I interviewed Patrick Faircloth, the founder and faculty adviser of Safe Zone for All here at Troy University.

 

“We encourage radical inclusion, not exclusion,” he said. “… The idea of the safe zone is if the student feels they can’t speak or is anxious, they can talk to someone who isn’t always the ultimate solution, … but is willing to listen to them and connect them to the best individual to talk to.”

 

When I asked him if he felt that this was the evolution of safe spaces, he said that he felt this was the “logical step forward.” The organization is looking for a different way to get everyone into the conversation, because all voices should be heard in a chorus.

 

He feels that students should understand that the university is a place where we can have these conversations, as we are expected to be educational centers that encourage freedom of speech, freedom of thought, discourse and a civil conflict of ideas but not conflicts of people.

 

Faircloth said that he was concerned about the possible social implications of safe zones.

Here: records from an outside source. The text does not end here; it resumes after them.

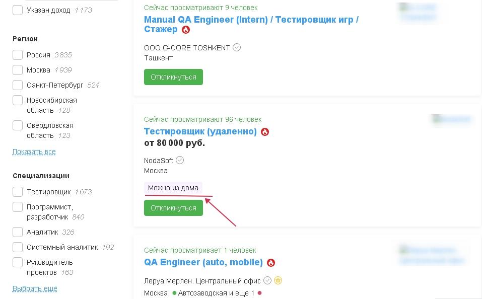Select the Санкт-Петербург region checkbox
The image size is (482, 299).
18,85
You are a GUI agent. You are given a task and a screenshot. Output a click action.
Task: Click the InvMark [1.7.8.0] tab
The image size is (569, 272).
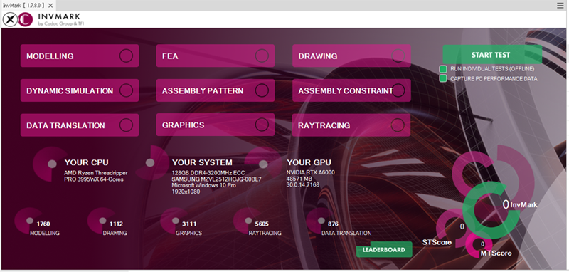tap(23, 6)
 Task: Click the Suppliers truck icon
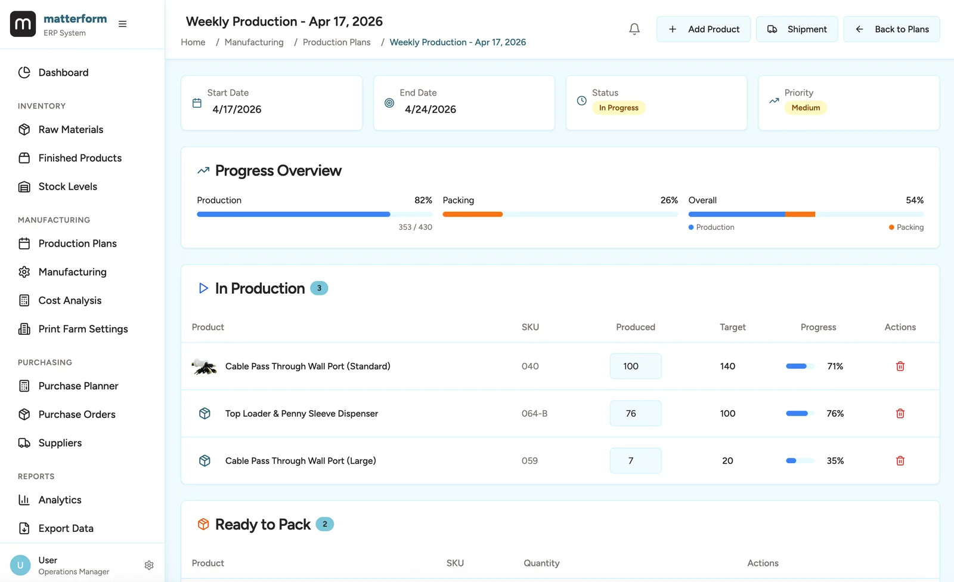pyautogui.click(x=24, y=443)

He believes that it would be helpful to collect data from schools where safe spaces are implemented and see how effective they are.

 

Students here at Troy feel strongly about safe zones as well.

 

When asked about his views on this issue, Jacob Rogers, a freshman biomedical sciences major from Andalusia, said that he felt it was the right decision not to have safe spaces in the form that they have evolved into today.

 

“When someone has an issue, they need to talk about it and not hide from it,” Rogers said. Presented with the concept of Troy’s Safe Zone for All, he said that he felt that was a better way to address issues.

 

“It shouldn’t be a place where they can go hide and avoid the world,” said Amber Pugh, a sophomore athletic training major from Birmingham. “Safe spaces in their original conception was a good idea and should be a place where victims of abuse or people who feel like they need to step away can go have a rehabilitant conversation.”

 

The concept of safe spaces and trigger warnings in educational institutions originated at a time when there was serious discrimination and hate against the LGBTQ+ community.

 

They were meant to be a place in schools where no hate speech or discrimination would be tolerated, a place where people could go and have a conversation about their issues without the fear of being challenged and spoken against.

 

Recently though, safe spaces have been taken to extremes that could be seen as a hindrance to academic progress.

 

At Brown University last year, there was a controversy when a debate on campus sexual assault was heavily protested because one student group felt that the expression of views there could be damaging to victims. In the New York Times report on the debate, one student was quoted  saying she required a safe space because a lot of viewpoints in the debate went against her closely held beliefs.

 

I feel this goes against academic and intellectual progress. We need to be willing to listen to opinions different from what we hold.

 

Colleges and universities should be places that reflect what society looks like tomorrow. In academia, we must have an environment where we can openly discuss issues. We must have a place where our words may conflict but lead to a solution that benefits us all.

 

In order to develop a society that is tolerant to people despite their race, religion, gender or sexuality, we need to be willing to listen to views from both sides no matter how different they may be from our own. Instead of safe spaces in a traditional sense, Troy’s idea of radical inclusion could be one of the ways to encourage conversations and still provide support for the speakers.

 

We want a setting where individuals are protected from hate speech and marginalization while they are still given an equal say in the larger conversation. Our ultimate goal should be to work with them to create a society where they do not feel different or discriminated against.

 

I believe that safe spaces, as they exist today, go against that goal.